Jamur juga merupakan makanan yang memiliki banyak manfaat Ketika di konsumsi karena
jamur mengandung beberapa mineral yang dibutuhkan oleh tubuh. Kandungan mineral jamur
tersusun oleh K, P, Ca, NA, Mg, Cu dan beberapa elemen mikro.

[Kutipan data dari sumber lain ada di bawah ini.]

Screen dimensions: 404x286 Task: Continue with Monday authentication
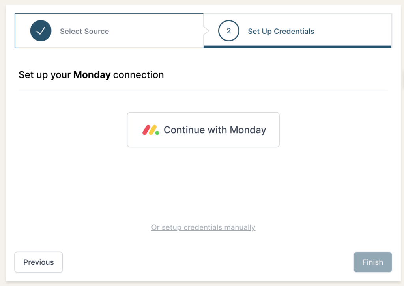point(203,130)
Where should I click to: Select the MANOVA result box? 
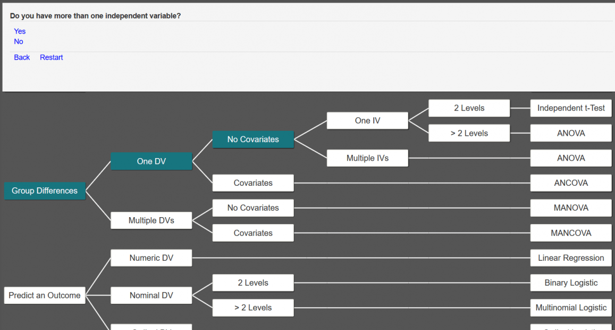[x=571, y=208]
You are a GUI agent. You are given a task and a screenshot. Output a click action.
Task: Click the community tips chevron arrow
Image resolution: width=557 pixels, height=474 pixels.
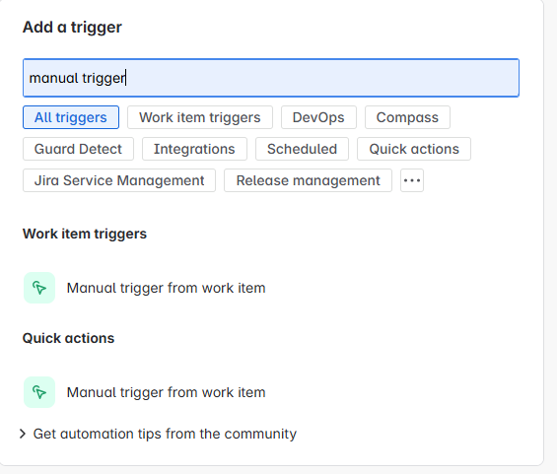coord(23,434)
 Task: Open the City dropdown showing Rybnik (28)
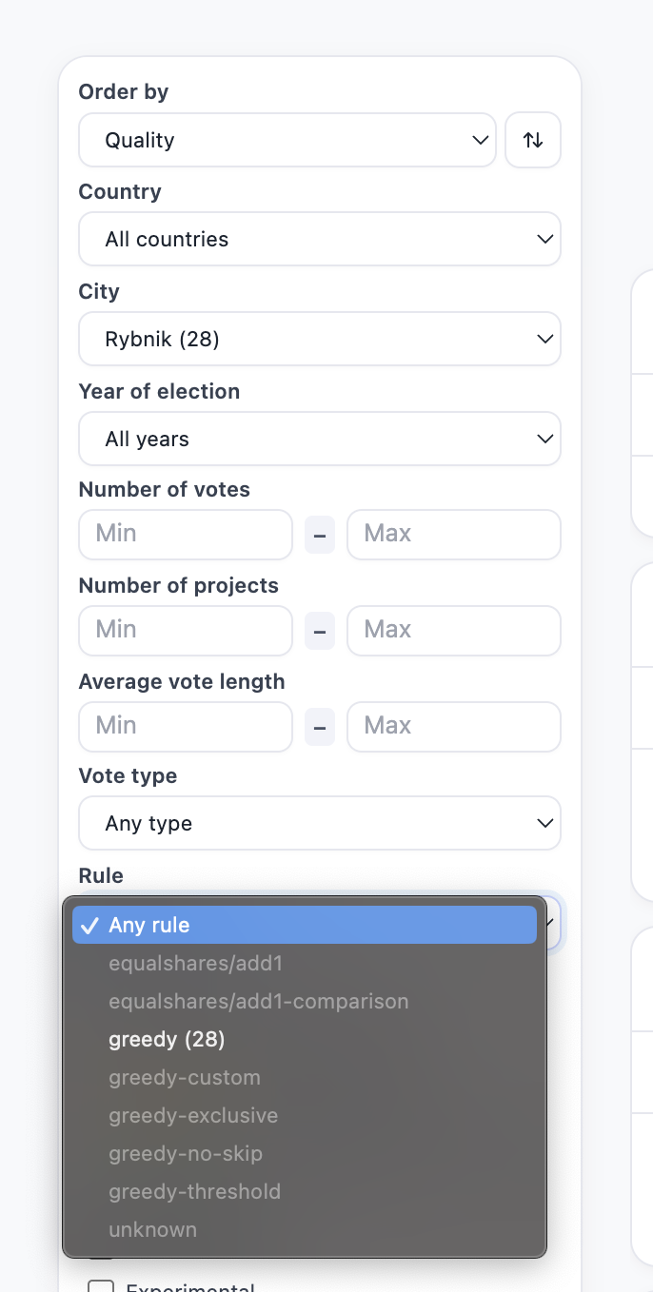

Keanekaragaman bahan panen dibutuhkan untuk memenuhi tuntutan masyarakat terhadap
kebutuhan bahan pangan. Jamur tiram termasuk jenis sayuran yang sudah mulai dikenal
masyarakat sebagai bahan pangan baru. Seiring dengan populasi jamur sebagai bahan makanan
yang enak dan bergizi permintaan jamur tiram di masyarakat terus meningkat. Masyarakat
tertentu sudah mulai memilih jenis makanan yang bebas dari pencemaran bahan pangan seperti
residu pupuk dan pestisida serta tidak mengandung kolesterol. Menurut (Suriawiria, 2002) jamur
tiram mengandung protein 5,94 %, karbohidrat 50,59 %, serat 1,56 %, lemak 0,17 %. Untuk tiap
100 g jamur tiram segar mengandung 45,65 kj kalori, 8,9 mg kalsium, 1,9 mg besi, 17,0 mg
fosfor, 0,15 mg vitamin B1, 0,75 mg Vit B2 dan 12,40 mg vitamin C.

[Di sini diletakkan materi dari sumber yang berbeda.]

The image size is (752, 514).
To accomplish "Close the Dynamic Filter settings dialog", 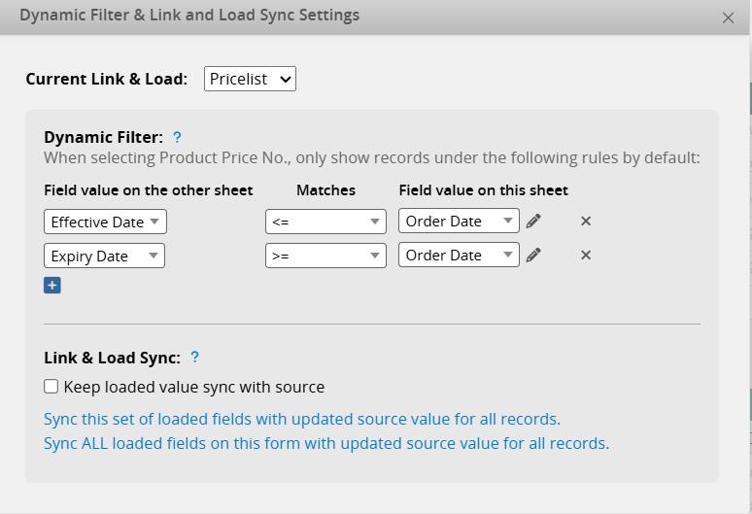I will click(x=729, y=17).
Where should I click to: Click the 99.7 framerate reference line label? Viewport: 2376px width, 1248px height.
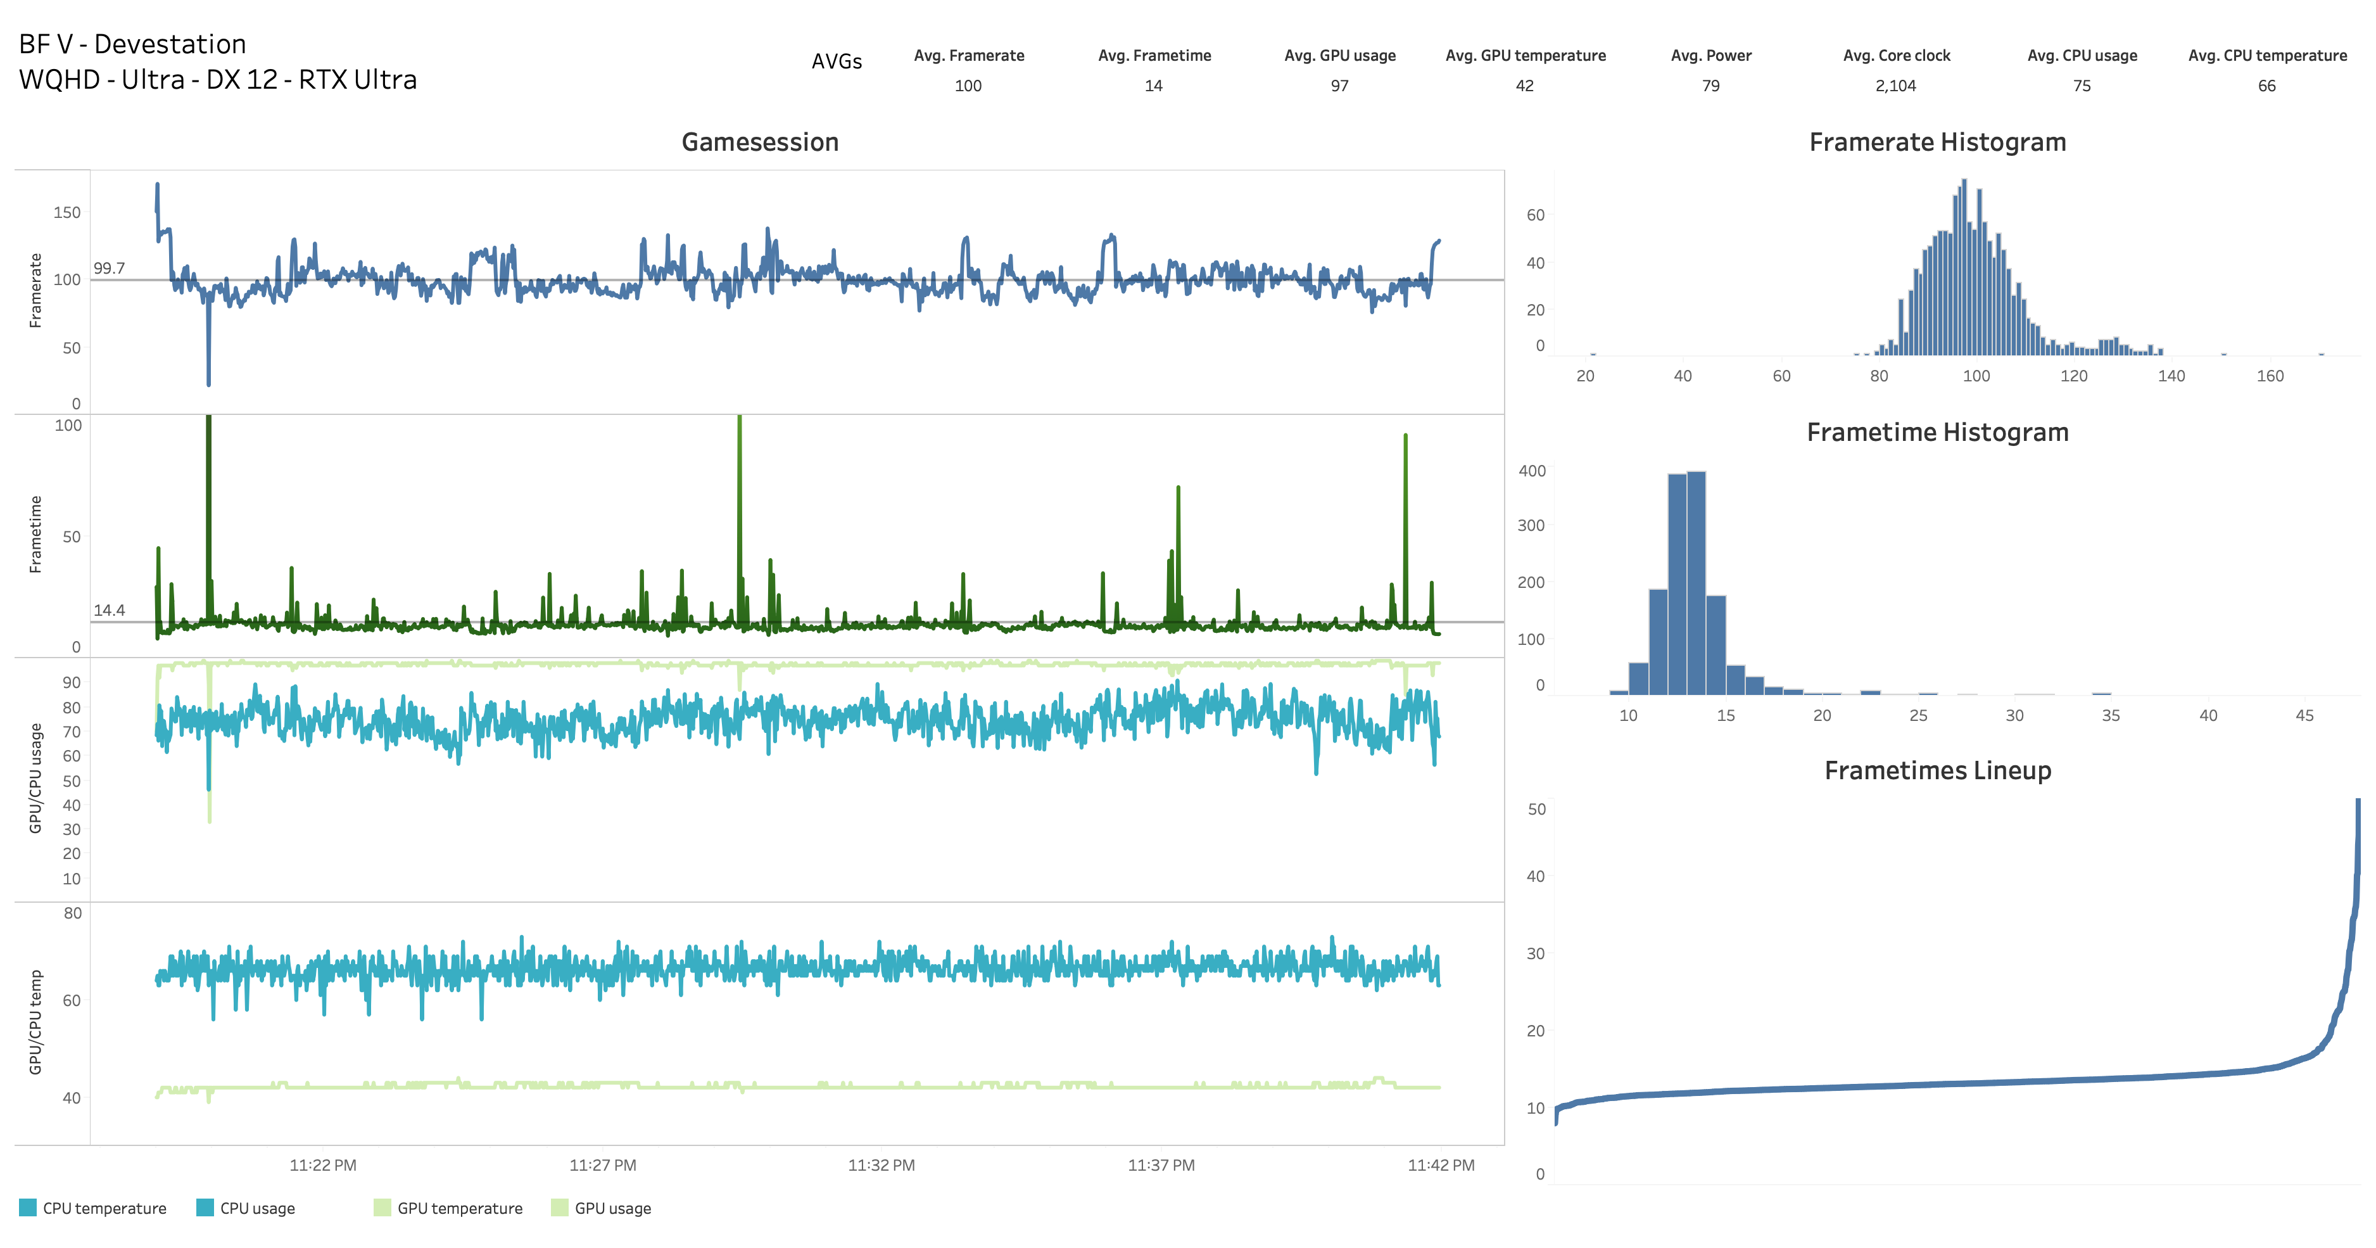(x=109, y=268)
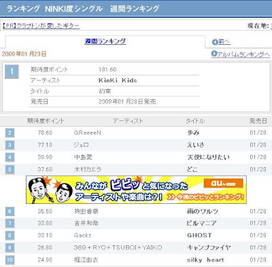
Task: Click the GHOST song title
Action: click(x=199, y=236)
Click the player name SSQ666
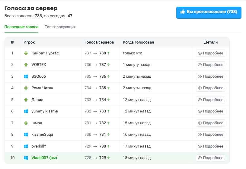Image resolution: width=246 pixels, height=169 pixels. 39,76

Banyaknya kandungan bermanfaat pada jamur dapat menjadi salah satu alesan mengapa
jenis sayuran yang satu ini dapat disukai juga banyaknya olahan untuk berbagai macam sajian.
Bahkan teksturnya yang kenyal menjadi alternatif yang baik sebagai pengganti daging bagi orang
yang menerapkan diet vegetarian atau vegan. Jamur dapat diolah dengan cara digoreng, ditumis
atau bahkan dijadikan pepes. Terdapat beberapa olahan-olahan jamur dari berbagai negara,
seperti beef enoki roll dari jepang yaitu olahan jamur yang menggunakan jamur enoki yang
digulung atau diselimuti dengan irisan daging sapi tipis lalu dipanggang hingga matang.
Selanjutnya terdapat Tom Yum Het dari Thailand, berbeda dengan tom yum biasa yang dibuat
dengan campuran seafood di dalamnya tom yum het ini menggunakan campuran jamur tiram
yang dimasak dengan bumbu dan kuah tom yum. Kemudian yang ketiga ada Svamtoast yang
berasal dari Swedia, Svamtoast ini merupakan roti yang dipanggang hingga renyah dan diberi
topping jamur yang sudah ditumis hingga matang. Keempat Chessy Mexican Mushroom Skillet
yang berasal dari Meksiko, diolah dengan dipanggang di atas Teflon Bersama dengan bahan lain
seperti vermiselli, bawang Bombay, tomat, cabai hijau dan keju. Terakhir Crab or Lobster
Stuffed Mushroom yang berasa dari Inggris, makanan ini nantinya lobster atau kepiting akan
dimasak terlebih dahulu lalu dimasukkan ke dalam jamur yang sudah dibersihkan dan diambil
bagian tengahnya kemudian dipanggang.

DAFTAR PUSTAKA
Chang ST dan KE Mshigeni. (2000). Ganoderma lucidum – Paramount among the medicinal
mushrooms. Discovery and Innovation, 12 (3), 97–101.
Suriawiria. (2002). Budidaya Jamur Tiram. Kanisius.
Valencia, P.E., V. I. M. (2017). Isolasi dan Karakterisasi Jamur Ligninolitik Serta Perbandingan
Kemampuannya dalam Biodelignifikasi. Scripta Biologica, 4 (3), 171–175.